A gracEmail reader in central Texas writes: “Our congregation is not growing. Some believe it is because we do not know how to grow a church. We need help. Can you suggest some guidelines that might help us get started?”
* * *
It is good for us to think about the growth of God’s kingdom and of his church, and to pray and work accordingly. We must fill our minds with Scripture principles, however, lest we be distracted by worldly models of success (Rom. 12:1-2; Col. 3:1-3). The Bible emphasizes the spiritual growth of God’s men and women, individually and collectively, not the numerical growth of a particular local assembly (Eph. 2:21; 4:14-15; 1 Peter 2:2; 2 Peter 3:18). The goal of godly growth is the glory of God (Isaiah 61:3; John 15:8).
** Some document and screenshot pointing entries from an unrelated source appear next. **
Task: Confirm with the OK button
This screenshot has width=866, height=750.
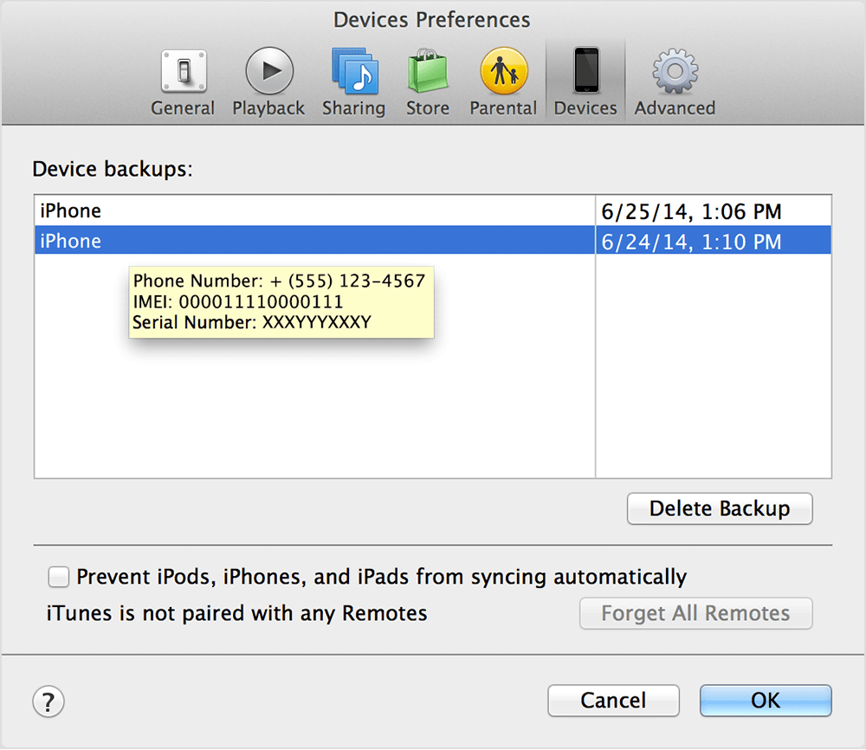Action: [x=766, y=701]
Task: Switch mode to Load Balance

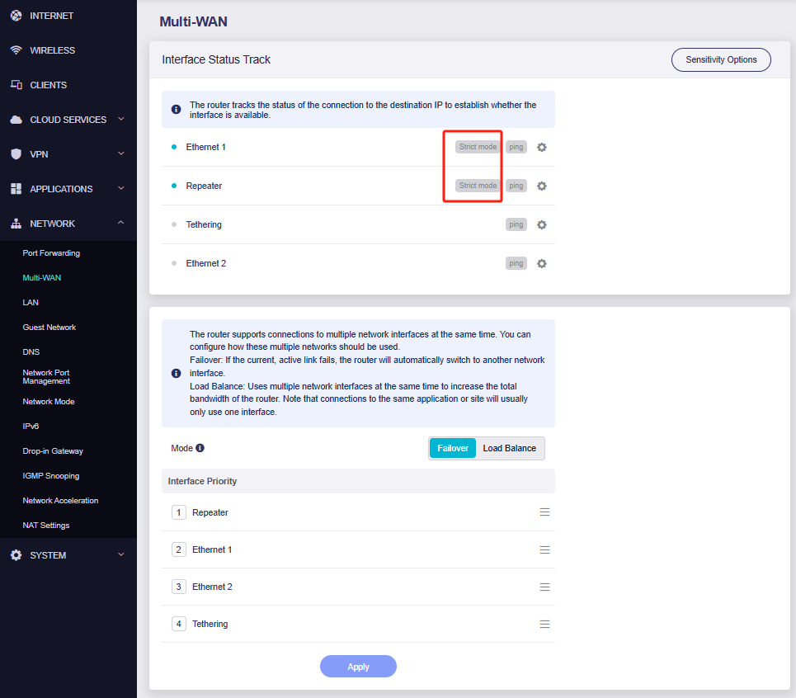Action: coord(509,448)
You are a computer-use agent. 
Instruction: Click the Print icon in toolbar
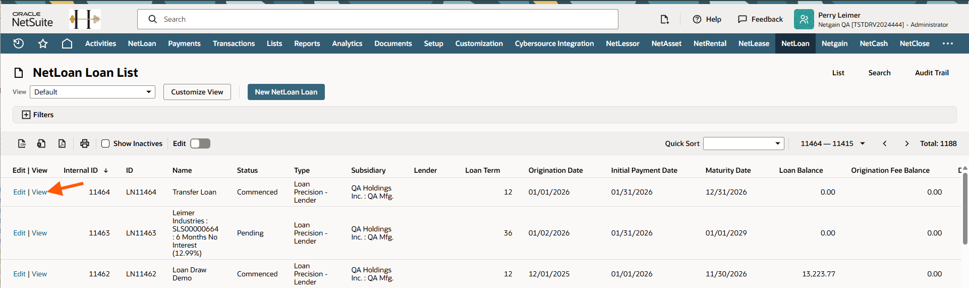85,143
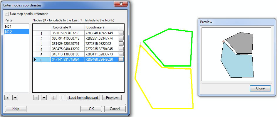Click Load from clipboard button
This screenshot has height=117, width=277.
click(83, 98)
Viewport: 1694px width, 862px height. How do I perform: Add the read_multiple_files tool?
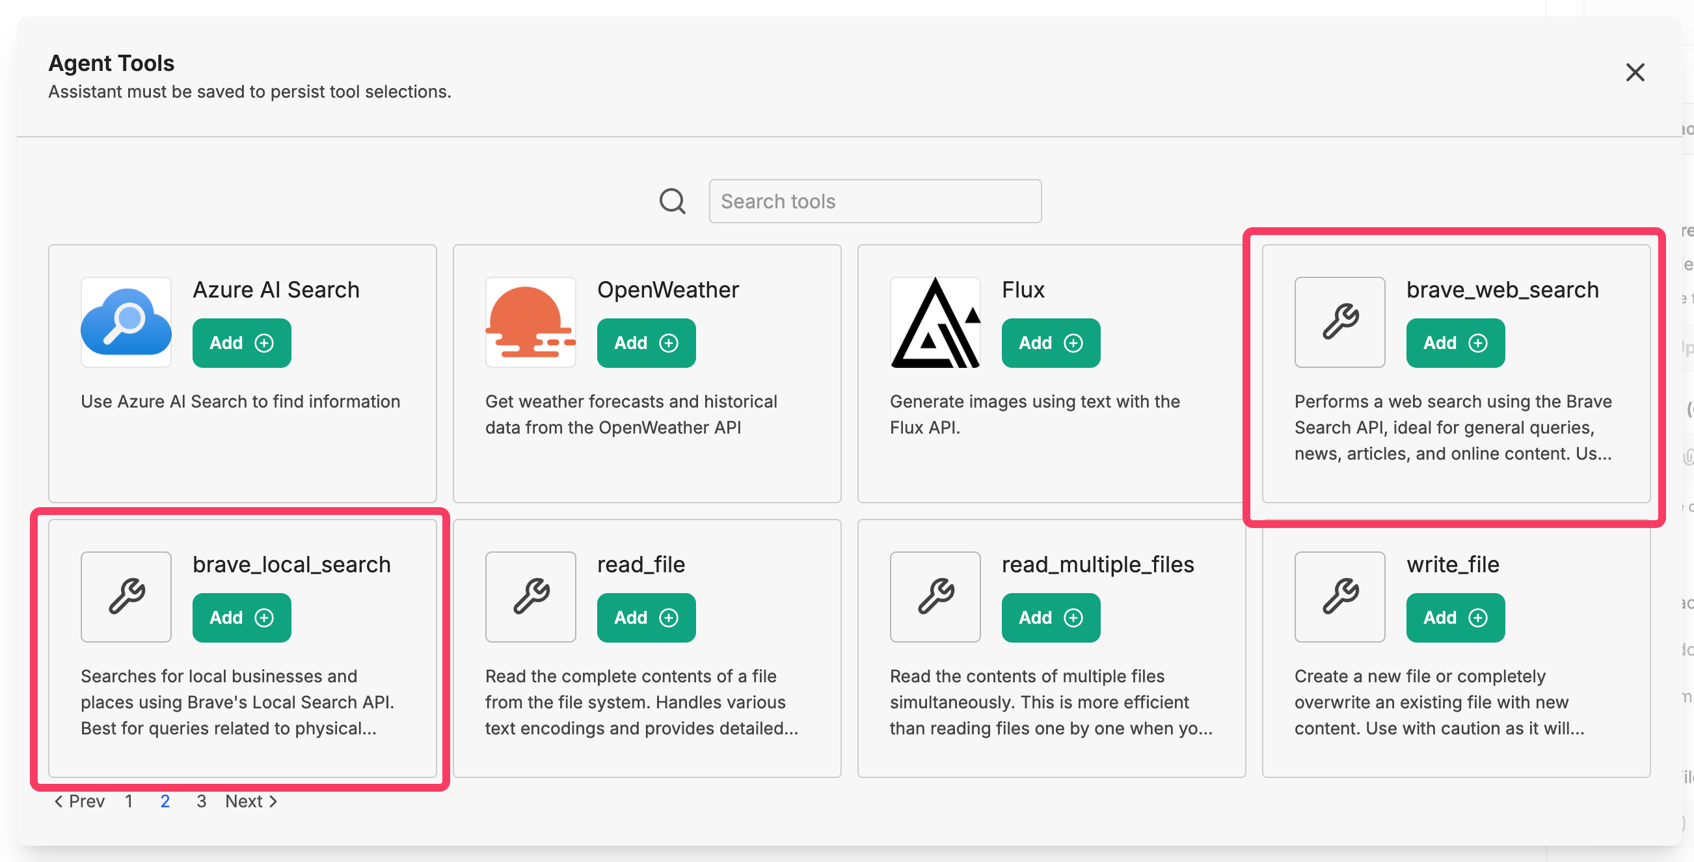[1050, 617]
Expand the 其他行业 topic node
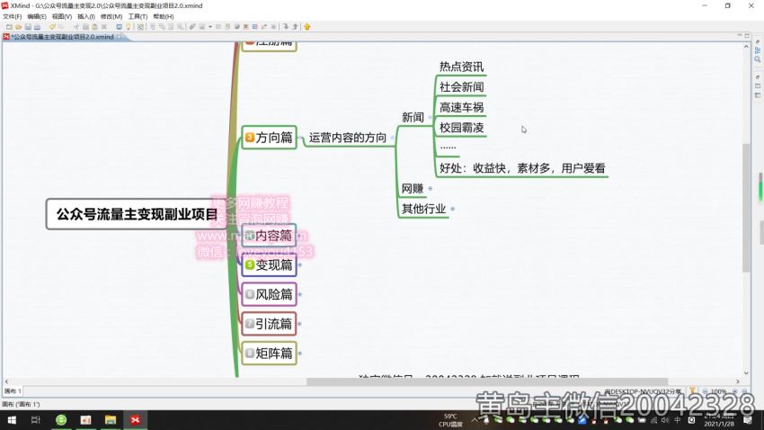The image size is (764, 430). 452,209
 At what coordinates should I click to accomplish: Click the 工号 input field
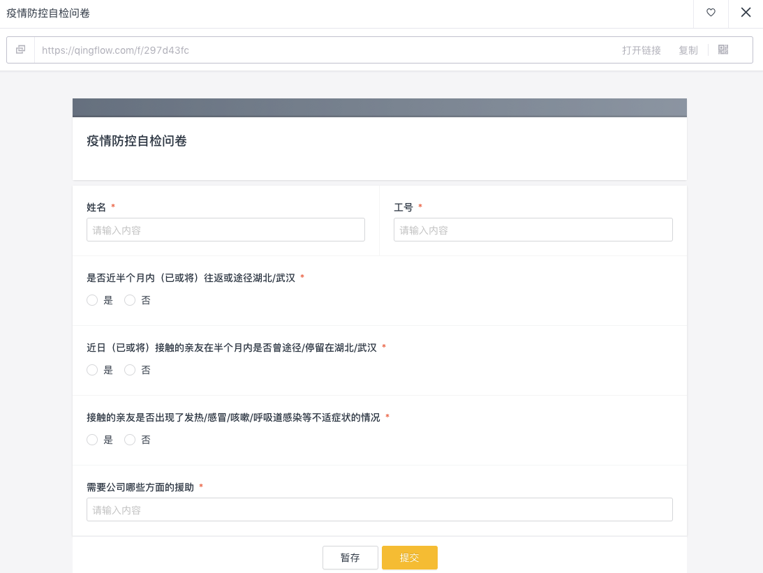(x=533, y=230)
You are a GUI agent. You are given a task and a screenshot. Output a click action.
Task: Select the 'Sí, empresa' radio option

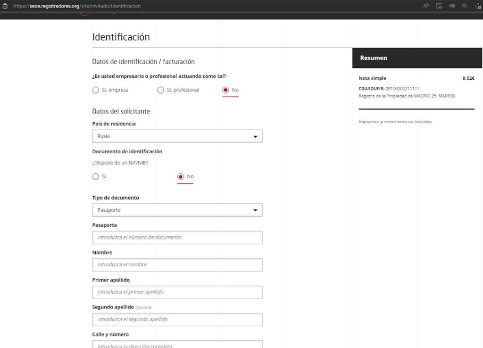[96, 90]
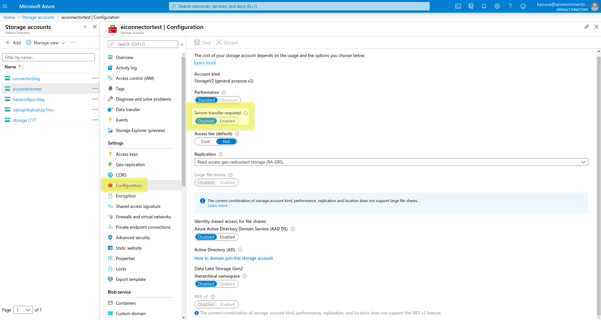The image size is (601, 320).
Task: Pin the Configuration blade
Action: click(x=586, y=27)
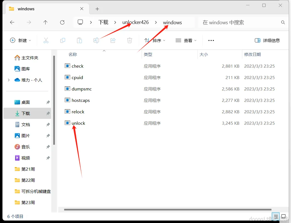Switch to large icons view in the status bar
291x223 pixels.
pyautogui.click(x=284, y=216)
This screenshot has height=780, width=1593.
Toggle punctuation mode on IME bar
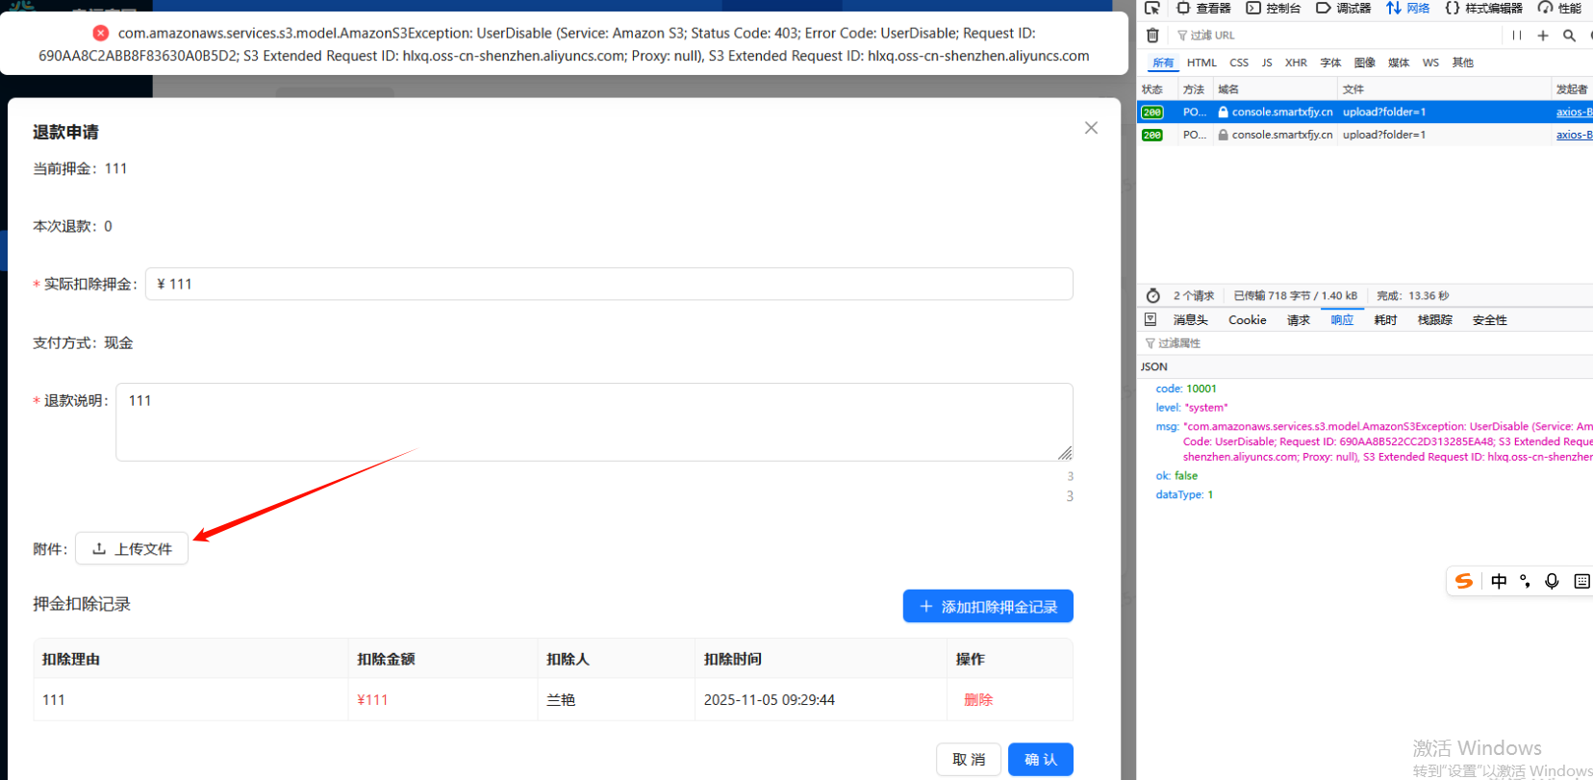1525,581
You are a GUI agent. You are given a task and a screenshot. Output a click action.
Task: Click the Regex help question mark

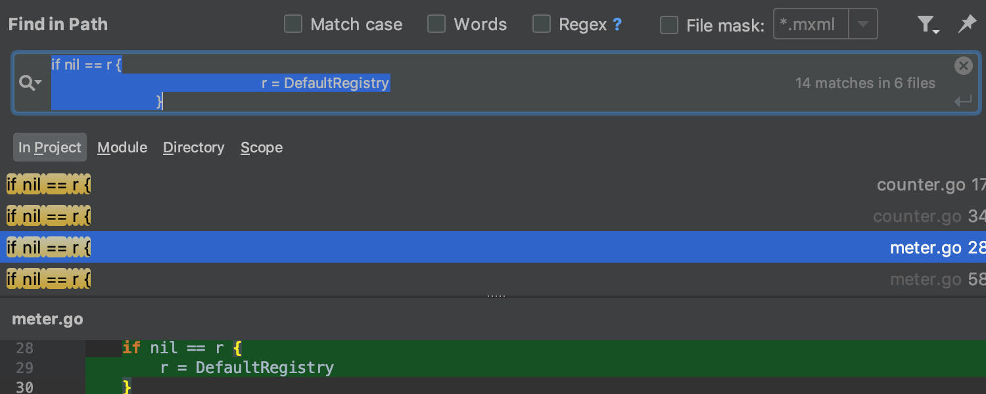[x=617, y=25]
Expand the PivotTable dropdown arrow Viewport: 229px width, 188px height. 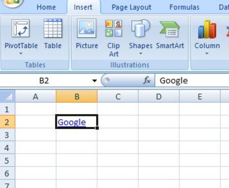[21, 53]
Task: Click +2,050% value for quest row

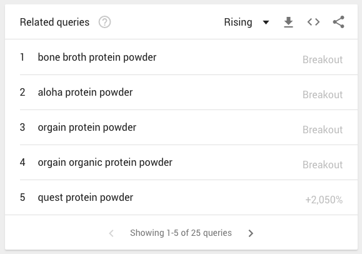Action: 324,200
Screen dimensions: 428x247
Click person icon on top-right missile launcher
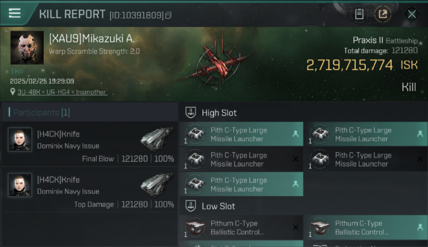click(x=420, y=134)
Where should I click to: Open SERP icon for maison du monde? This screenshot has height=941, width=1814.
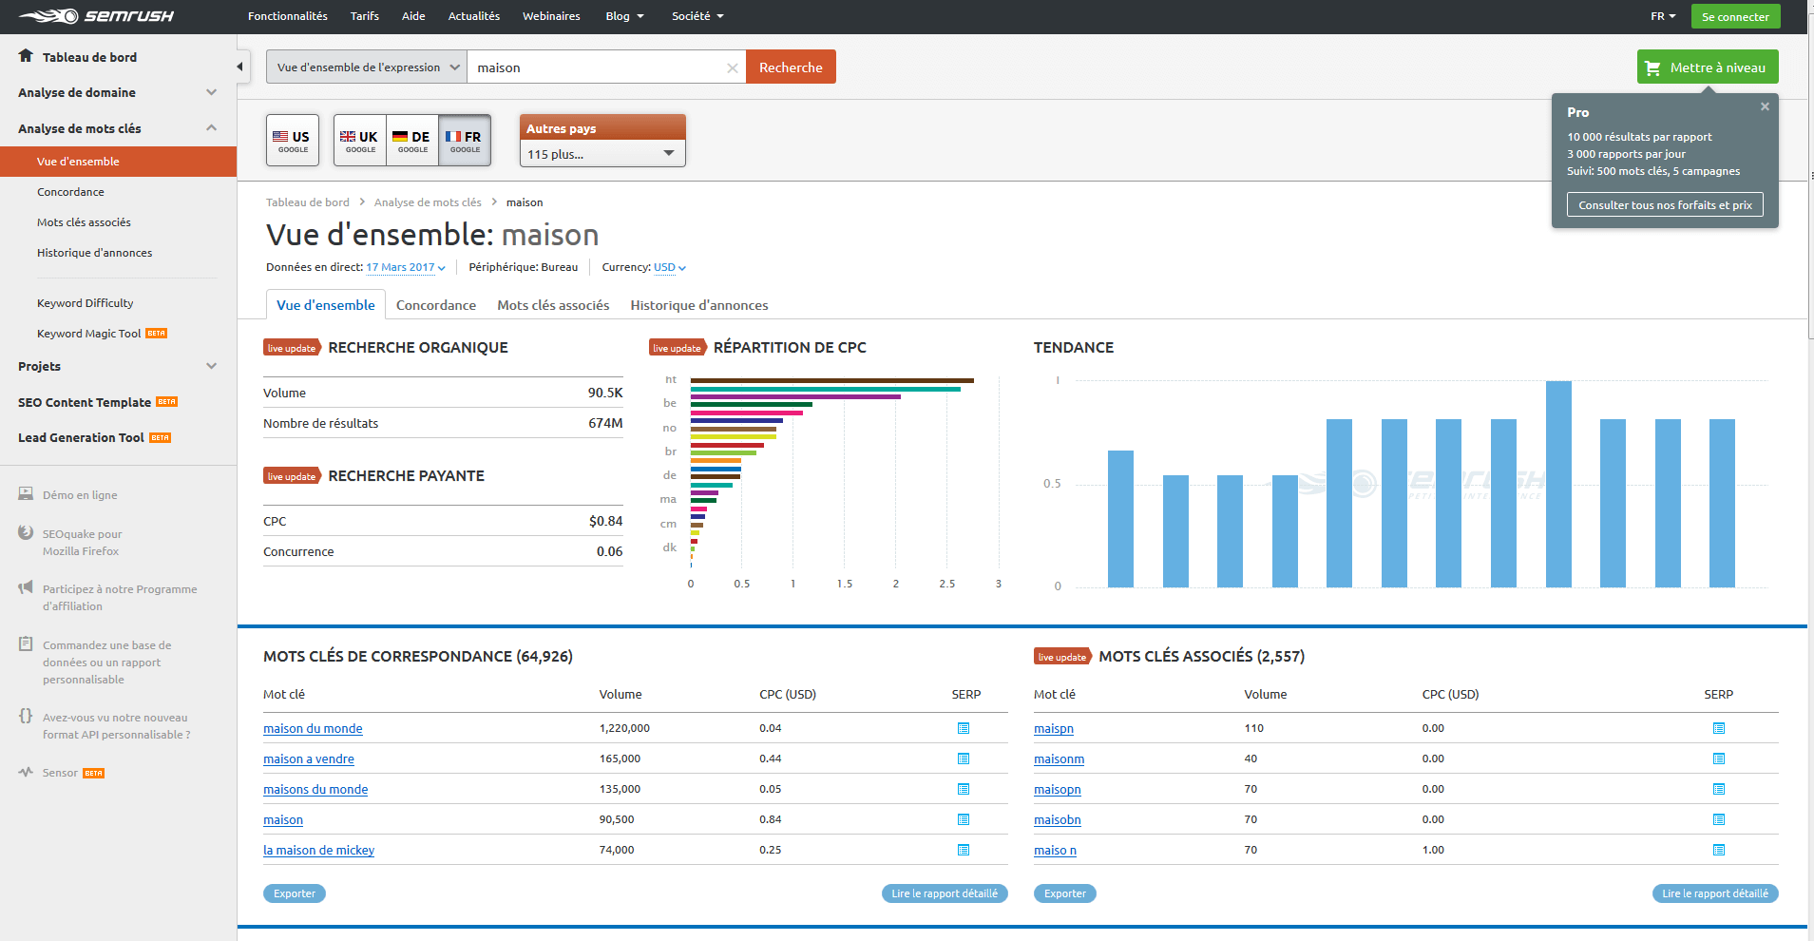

The source of such growth is God himself (1 Cor. 3:6-7). The means of such growth is union with Christ (John 15:1-6; Eph. 4:16; Isaiah 61:11).
The more important question is not our size but our faithfulness to God. The church originally met in private homes (Acts 12:12; Col. 4:15; Philemon 1-2). Sometimes God increases the numbers of believers in a particular city (Acts 2:47; 5:14; 11:24), and sometimes he scatters believers for the spread of the Gospel (Acts 8:2). Yet this does not minimize our need for introspection. Our first priority must be God’s kingdom and righteousness (Matt. 6:33), and some other questions might help us determine whether it really is.
What would you consider church “growth?” Transfers of membership? Proselytes from other denominations? Conversions of the unsaved? A productive fruit tree must grow deep roots, then strong branches, and finally healthy fruit. Can you identify your church’s situation in those terms? What is the primary message from your pulpit? Is it Christ or something else? What do your members perceive to be the church’s most urgent mission? Do you view ministry as the business of every Christian — or as something done by paid professionals?
Are you convicted, energized or encouraged by the singing, praying, preaching or Communion each Sunday? Do visitors ever say they sense the Presence of God in your assemblies? Do you allow any room for God’s immediate prompting? Are peace and joy hallmarks of your church? Do outsiders sense Christ’s welcome and compassion through you? How do you relate to other Christians in the town who are not just like you? Do the people in your congregation obviously love each other and truly live in community? Do you together ask God to reveal his agenda for your congregation — then seek to hear his answer? Will you be content to serve God faithfully, at any numerical size?